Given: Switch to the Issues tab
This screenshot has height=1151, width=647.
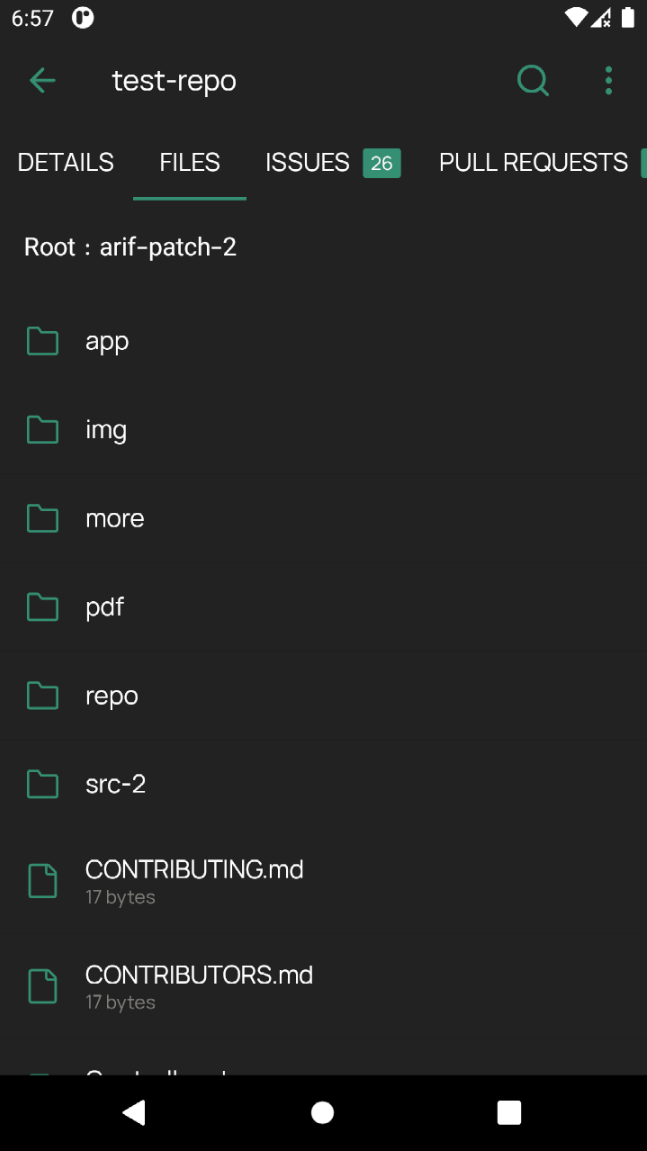Looking at the screenshot, I should pyautogui.click(x=307, y=163).
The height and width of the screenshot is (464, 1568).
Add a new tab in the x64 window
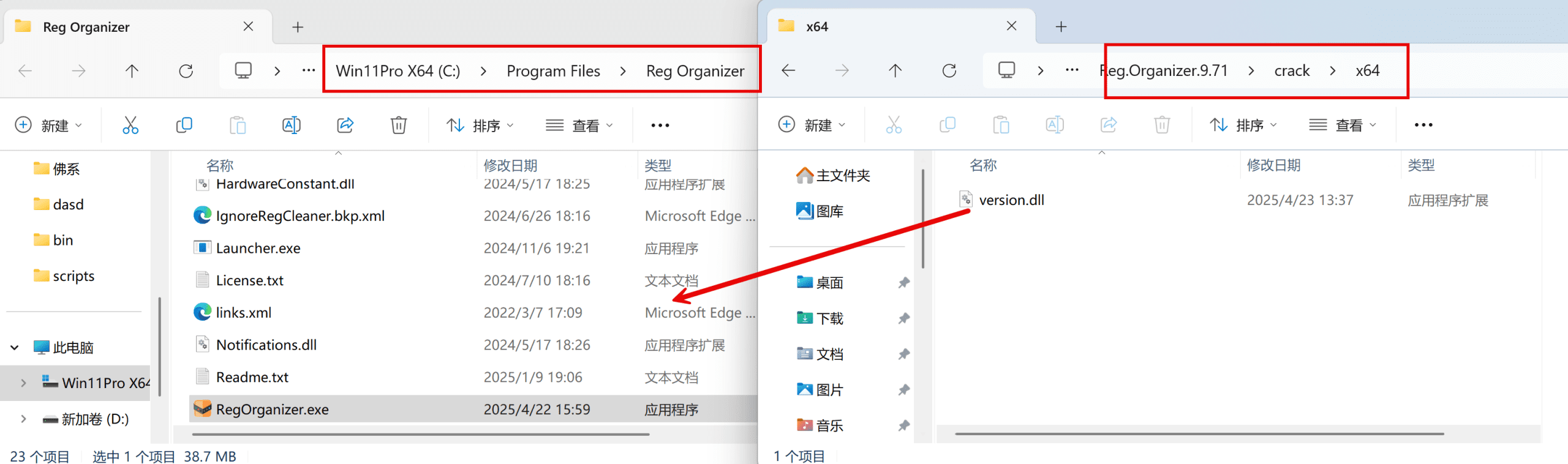(x=1061, y=27)
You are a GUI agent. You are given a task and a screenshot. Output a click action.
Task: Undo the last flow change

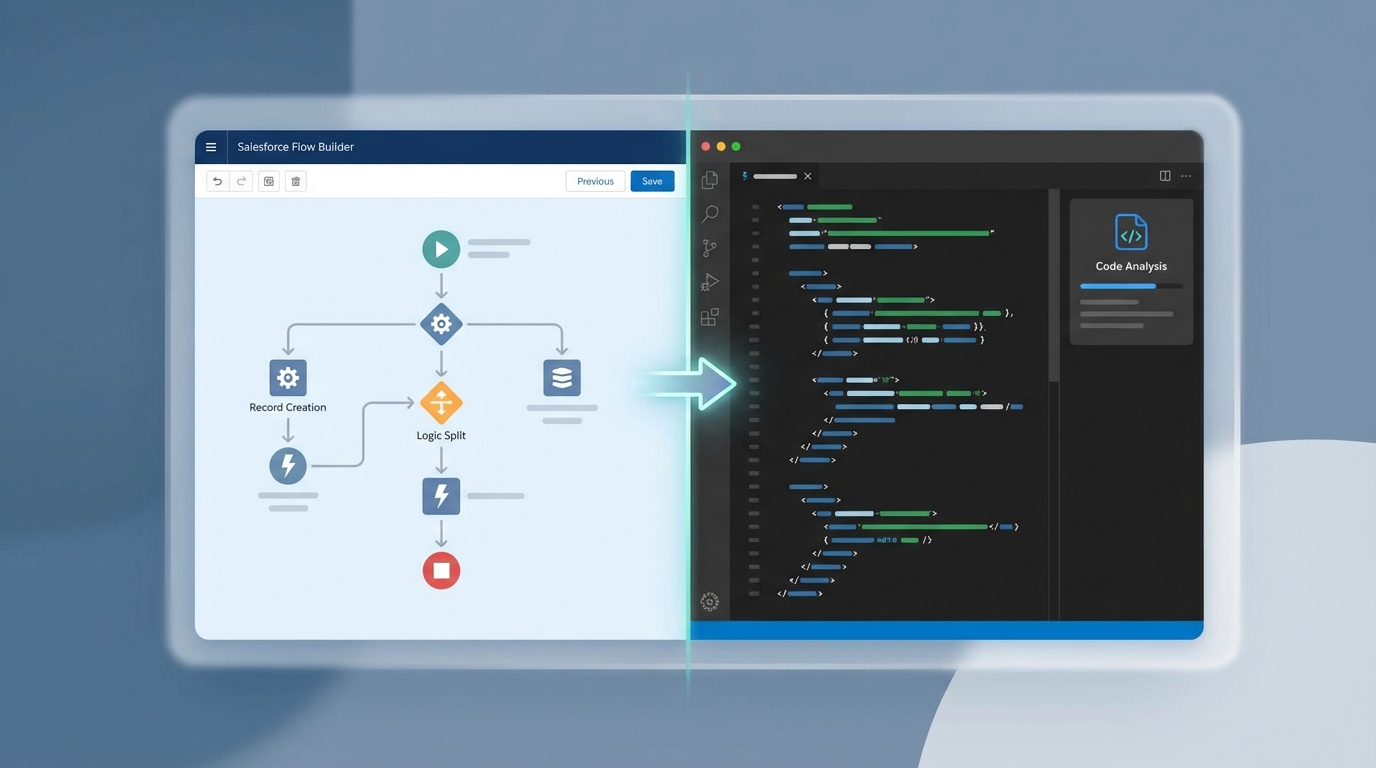coord(217,181)
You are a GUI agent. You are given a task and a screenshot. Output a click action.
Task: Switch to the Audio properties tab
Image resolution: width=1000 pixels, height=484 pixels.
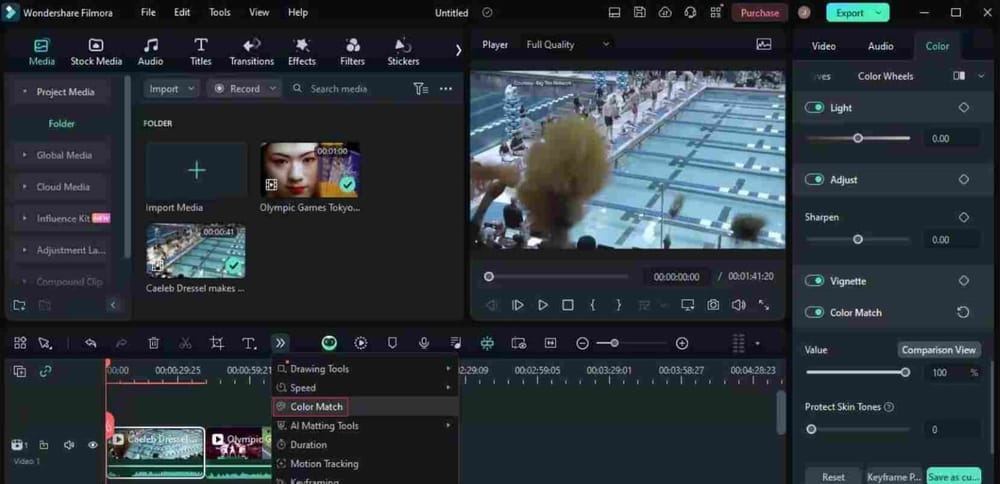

== Problem requirements ==
Copy the listing above word for word, leaving out the pictures.

== Full answer ==
Given: Switch to the Issues tab
This screenshot has height=1151, width=647.
Looking at the screenshot, I should pyautogui.click(x=307, y=163).
The height and width of the screenshot is (464, 1568).
Add a new tab in the x64 window
(x=1061, y=27)
You are a GUI agent. You are given a task and a screenshot. Output a click action.
Task: Undo the last flow change

coord(217,181)
You are a GUI agent. You are given a task and a screenshot. Output a click action.
Task: Switch to the Audio properties tab
Image resolution: width=1000 pixels, height=484 pixels.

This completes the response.